La campagna vaccinale è «ormai al palo», afferma Cartabellotta, e questo «è un dato di fatto. I tassi di copertura vaccinale, infatti, nell’ultimo mese hanno registrato aumenti irrisori». Tra il 20 marzo e il 19 aprile le coperture con almeno una dose sono ferme all’85,6 per cento; quelle con ciclo completo sono cresciute di soli 0,2 punti percentuali passando da 83,9 per cento a 84,1 per cento.

Al 20 aprile, l’85,6 per cento della popolazione, corrispondente a  50.749.866, ha ricevuto almeno una dose di vaccino, con un incremento nell’ultima settimana di  6.926 rispetto alla settimana precedente,  e l’84,1 per cento, corrispondente a  49.828.463, ha completato il ciclo vaccinale.

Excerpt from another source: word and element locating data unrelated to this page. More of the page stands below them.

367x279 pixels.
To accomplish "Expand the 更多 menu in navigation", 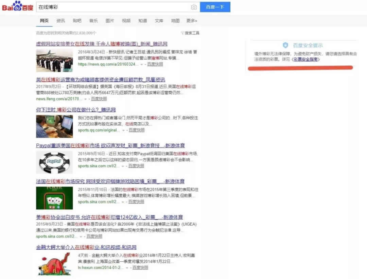I will click(x=192, y=21).
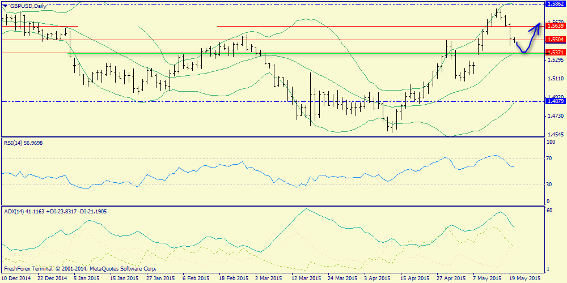Viewport: 567px width, 283px height.
Task: Click the 12 Mar 2015 date label
Action: (x=306, y=278)
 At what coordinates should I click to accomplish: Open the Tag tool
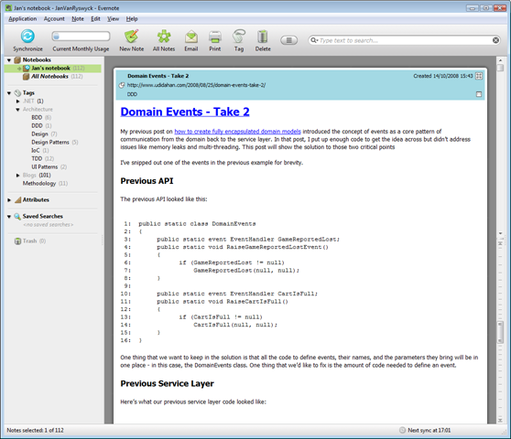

Non hanno invece ancora ricevuto alcuna dose 6,89 milioni di persone. Di queste, 2,69 milioni sono però temporaneamente protette in quanto guarite da Covid-19 da meno di 180 giorni. Dunque mancherebbero attualmente all’appello 4,2 milioni di persone vaccinabili.

La quarta dose

Oltre che per le persone immunocompromesse, pari a 791.376, la circolare del ministero della Salute dell’8 aprile raccomanda il secondo richiamo (quarta dose) per tre categorie di persone: gli over 80 (2.795.910) i pazienti fragili della fascia di età 60-79 ( 1.538.588) e gli ospiti delle Rsa che non ricadono nelle categorie precedenti (88.099), per un totale di oltre 5,2 milioni di persone. 

Ma per raggiungere queste persone, sottolinea il presidente, servono «indubbiamente sia nuove strategie di comunicazione, sia meccanismi di chiamata attiva». Dopo sette settimane dal via libera della quarta dose per le persone immunocompromesse, infatti, solo il 10,2 per cento risulta vaccinato, cioè poco più di 80mila persone. Poco più di 29mila invece sono le somministazioni ricevute dagli appartenenti alle altre categorie.

Efficacia vaccinale

Secondo i dati dell’Istituto superiore di sanità, l’efficacia sulla diagnosi rimane sostanzialmente stabile dal 51 per cento per i vaccinati con due dosi entro 90 giorni al 49,2 per cento per i vaccinati da più di 120 giorni, per poi salire al 66 per cento dopo il richiamo.

L’efficacia sulla malattia severa rimane sostanzialmente stabile dal 73,1 per cento per i vaccinati con due dosi entro 90 giorni al 74,5 per cento per i vaccinati da più di 120 giorni, per poi salire al 90,4 per cento dopo il richiamo.

Complessivamente nelle persone vaccinate con ciclo completo (più eventuale dose di richiamo), rispetto a quelle non vaccinate, nelle varie fasce d’età si riduce l’incidenza di diagnosi (del 18,5-60,1 per cento): fa eccezione la fascia 5-11 per la quale le diagnosi tra i vaccinati segnano un +23,4 per cento rispetto ai non vaccinati. In tutte le fasce di età si riduce soprattutto l’incidenza di malattia grave (del 31,7-83,7 per cento per ricoveri ordinari; del 61,2-86,6 per cento per le terapie intensive) e decesso (del 60,1-89,8 per cento).